Dr. E: The “Artistic Entrepreneur” remedy is based on classical story elements as outlined in Aristotle's Poetics. It helps you make your passion your profession.
Steve: Aristotle was a poet? I didn't know it.
Dr. E: Think of it as combining the arts, entrepreneurial ventures, and technology with Joseph Campbell's “Hero With a Thousand Faces” structure. It’ll help tell your entrepreneurial story in a business plan with adventures akin to Campbell's "Hero's Journey.” Along the way you’ll encounter antagonists and pitfalls, but these shall be overcome by the end and you will be off to pursue your artistic entrepreneurial ventures.
Steve: With money?
Dr. E: If you do it right.
Steve: Don’t you want to know what it is first?

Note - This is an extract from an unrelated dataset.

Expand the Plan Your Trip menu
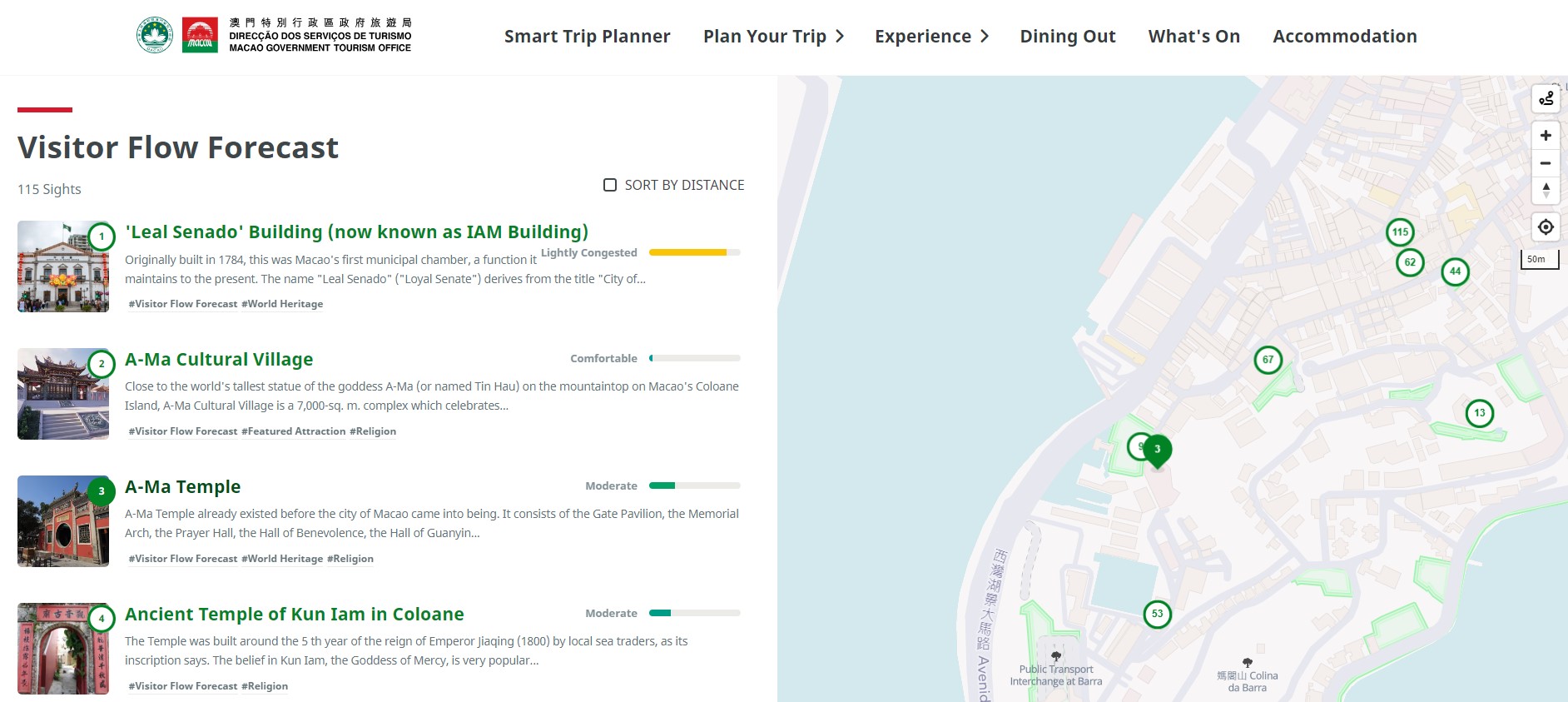 (x=773, y=37)
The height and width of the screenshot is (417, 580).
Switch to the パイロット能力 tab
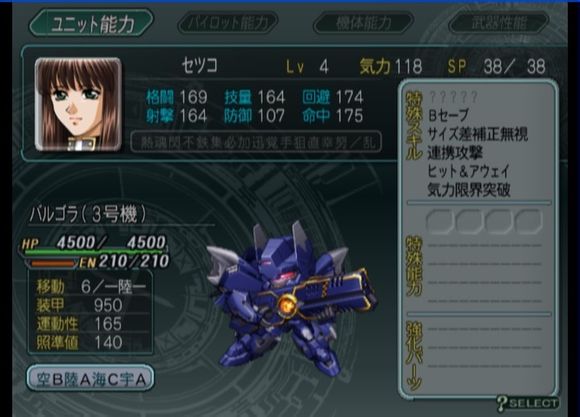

Dr. E: No. First you need a grounded foundation of the Artistic Entrepreneur mindset. The vision. The journey. What’s the brand that has outlasted all others in history?
“I was gratified to be able to answer promptly,
and I did ... I said I didn't know.”
– Mark Twain
Steve: I’m not a historian. I’m a visionary.
Dr. E: Homer’s brand has outlasted every other brand in history. Homer must’ve known something about business. Homer must’ve spoken the truth. Since he’s passed on, billions of business plans and legal reports have come and gone. Billions of fashions and fads. Billions of politicians and false prophets.
But we still read Homer. So be like Homer.
Steve: Be like Homer?
Dr. E: Not that Homer! Tell your venture in story. Tell your story in truths. We live in an era of stories without story, characters without character, business plans without business sense, and art without art. We live in an era of poetry without rhyme and words without meaning.
The artist and the entrepreneur must merge in story. If you want to get it right, re-read The Declaration of Independence and Constitution. They are the two most fundamental business documents for artists and entrepreneurs.
Steve: (Re-read?) Let me get this straight. I have to study?
Dr. E: Yes. Classics from Aristotle's “Poetics” to the Bill of Rights. Every work of art tells a story, and behind that work of art is a parallel story – the business of its creation, promotion, and distribution.
Every work of art tells a story,
- Dr. E
Steve: So business is behind art?
Dr. E: And art business. Artistic Entrepreneurship is a lot of work, but the kind of exalted work that is rooted in a creative vision. As Edison said, genius is 1% inspiration and 99% perspiration. If you study the careers of famous artists, entertainers, and entrepreneurs, you’ll see how much work, how much relentless, unyielding effort was devoted en route to achieving their dreams. A common theme will be just when it seems all is lost, a new day dawns.
Relentless, unyielding effort yields
– Dr. E
The harder one works, the more fun it will be.
Steve: I’ve heard that one before. Give me an example.
Hard work never killed anybody;
- Edgar Bergen
Dr. E: Steven Jobs never programmed, nor designed a microchip, and yet he's responsible for Apple, Pixar, the Macintosh, and the iPod. He lead and still leads hundreds of the best and brightest designers, programmers, and visionaries.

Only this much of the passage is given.